Finalmente muita gente já percebeu. Um dos principais pontos de acesso à internet no Brasil são as chamadas "lan-houses". Quem não sabe o que é não tem desculpa: é só andar atentamente pelas cidades do país, pequenas ou grandes, pobres ou ricas, capitais ou interior, para descobrir o fenômeno. Basta procurar por um lugar muitas vezes modesto, cheio de computadores, mas sobretudo, cheio de gente. Jovens disputando partidas coletivas de videogamente, acessando o Orkut, teclando pelo mensageiro eletrônico. Alguns não vão saber nem ler ou escrever, mas sabem direitinho usar o Skype para bater-papo com gente que está perto ou longe.

O que há pouco tempo era um dado percebido somente antropólogos ou cientistas sociais, agora já aparece em estatísticas. Pesquisa recente feita pelo Comitê Gestor da Internet apontou que 30% dos brasileiros que acessam a internet fazem isso de lugares pagos. Esse número é maior do que aqueles que acessam a rede do trabalho (24%), da escola (15%) ou de centros públicos gratuitos (3%). Esse grande número de pessoas usa a internet em lugares como os cyber-cafés ou lan-houses (a própria distinção do que é um e outro parece ter perdido sentido).

É só passear pela Rocinha no Rio de Janeiro para comprovar. Conversando com as pessoas, há pelo menos cinqüenta lan-houses por lá. Os donos, verdadeiros empreendedores da inclusão digital, geralmente não se queixam do negócio. Com preços variando de R$0,50 a R$1,50 por hora de uso do computador (seja para jogar ou acessar a internet em banda larga), as casas permanecem cheias. Os donos até reclamam sobre um segundo grau de "informalidade": tem gente pegando um cômodo em casa, comprando alguns computadores e montando uma "lan-house" domiciliar. Uma verdadeira lan-HOUSE.

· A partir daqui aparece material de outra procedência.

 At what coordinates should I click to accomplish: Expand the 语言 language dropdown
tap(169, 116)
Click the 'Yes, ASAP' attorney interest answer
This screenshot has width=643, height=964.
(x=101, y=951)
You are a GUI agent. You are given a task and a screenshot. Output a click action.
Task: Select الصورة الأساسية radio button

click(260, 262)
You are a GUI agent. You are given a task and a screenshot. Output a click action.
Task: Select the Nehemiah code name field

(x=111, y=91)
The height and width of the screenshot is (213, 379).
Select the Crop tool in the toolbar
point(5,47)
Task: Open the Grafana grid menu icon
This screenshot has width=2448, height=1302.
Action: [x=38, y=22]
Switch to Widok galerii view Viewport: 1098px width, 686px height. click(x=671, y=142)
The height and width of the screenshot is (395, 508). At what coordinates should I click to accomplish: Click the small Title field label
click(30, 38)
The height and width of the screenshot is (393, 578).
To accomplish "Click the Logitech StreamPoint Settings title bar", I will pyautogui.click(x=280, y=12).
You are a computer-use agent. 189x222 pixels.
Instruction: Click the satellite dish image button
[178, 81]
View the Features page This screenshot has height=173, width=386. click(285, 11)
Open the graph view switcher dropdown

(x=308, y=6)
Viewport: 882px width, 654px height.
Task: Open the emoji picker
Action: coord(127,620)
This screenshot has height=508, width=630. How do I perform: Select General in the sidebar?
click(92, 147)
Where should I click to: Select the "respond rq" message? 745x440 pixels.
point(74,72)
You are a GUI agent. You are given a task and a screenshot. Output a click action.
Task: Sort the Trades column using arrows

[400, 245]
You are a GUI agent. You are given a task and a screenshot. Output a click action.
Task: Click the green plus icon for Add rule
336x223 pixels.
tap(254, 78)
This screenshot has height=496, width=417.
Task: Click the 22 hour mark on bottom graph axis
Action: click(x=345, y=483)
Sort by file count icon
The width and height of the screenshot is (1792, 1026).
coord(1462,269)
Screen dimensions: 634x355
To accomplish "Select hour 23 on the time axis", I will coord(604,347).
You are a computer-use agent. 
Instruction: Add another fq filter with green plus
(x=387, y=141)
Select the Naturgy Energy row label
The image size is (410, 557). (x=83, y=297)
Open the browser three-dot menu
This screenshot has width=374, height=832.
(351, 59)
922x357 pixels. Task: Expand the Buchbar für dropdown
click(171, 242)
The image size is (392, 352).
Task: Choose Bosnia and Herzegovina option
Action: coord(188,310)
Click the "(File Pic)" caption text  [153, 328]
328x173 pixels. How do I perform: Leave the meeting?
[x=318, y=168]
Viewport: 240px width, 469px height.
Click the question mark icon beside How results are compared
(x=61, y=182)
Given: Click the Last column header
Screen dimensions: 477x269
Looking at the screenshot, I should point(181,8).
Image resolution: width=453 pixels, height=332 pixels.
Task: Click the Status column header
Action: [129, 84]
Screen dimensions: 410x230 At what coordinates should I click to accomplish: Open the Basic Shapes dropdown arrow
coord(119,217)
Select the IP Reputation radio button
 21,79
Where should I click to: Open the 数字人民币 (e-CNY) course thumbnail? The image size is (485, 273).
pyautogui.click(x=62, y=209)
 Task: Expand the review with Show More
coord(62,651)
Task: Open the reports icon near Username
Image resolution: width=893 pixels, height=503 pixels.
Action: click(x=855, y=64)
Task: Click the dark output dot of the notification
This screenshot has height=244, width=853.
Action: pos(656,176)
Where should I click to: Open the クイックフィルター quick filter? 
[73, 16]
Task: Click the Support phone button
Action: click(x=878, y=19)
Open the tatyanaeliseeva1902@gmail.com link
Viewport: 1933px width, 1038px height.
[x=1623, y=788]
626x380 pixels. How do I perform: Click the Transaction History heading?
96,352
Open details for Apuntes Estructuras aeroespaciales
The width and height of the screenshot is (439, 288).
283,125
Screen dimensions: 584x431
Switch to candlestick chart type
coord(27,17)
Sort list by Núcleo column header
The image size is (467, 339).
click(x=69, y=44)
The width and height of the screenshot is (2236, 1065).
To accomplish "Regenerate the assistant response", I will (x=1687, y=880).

Em outras comunidades carentes do Rio de Janeiro é possível notar que as lan-houses estão oferecendos serviços que vão além da conexão à rede, mas passam a abranger atividades de cidadania e governo eletrônico. Um exemplo é a declaração de isento. Para quem não tem acesso à rede, renovação do CPF depende do preenchimento de formulário e visita aos correios ou casas lotéricas. Pela internet o processo é praticamente imediato. Com isso, as lan-houses passaram a oferecer o serviço por 1 real (vide a foto acima). Outros serviços avulsos oferecidos incluem o pagamento de contas de água, luz e telefone, impressão de documentos, ou ainda, o envio de currículo por e-mail.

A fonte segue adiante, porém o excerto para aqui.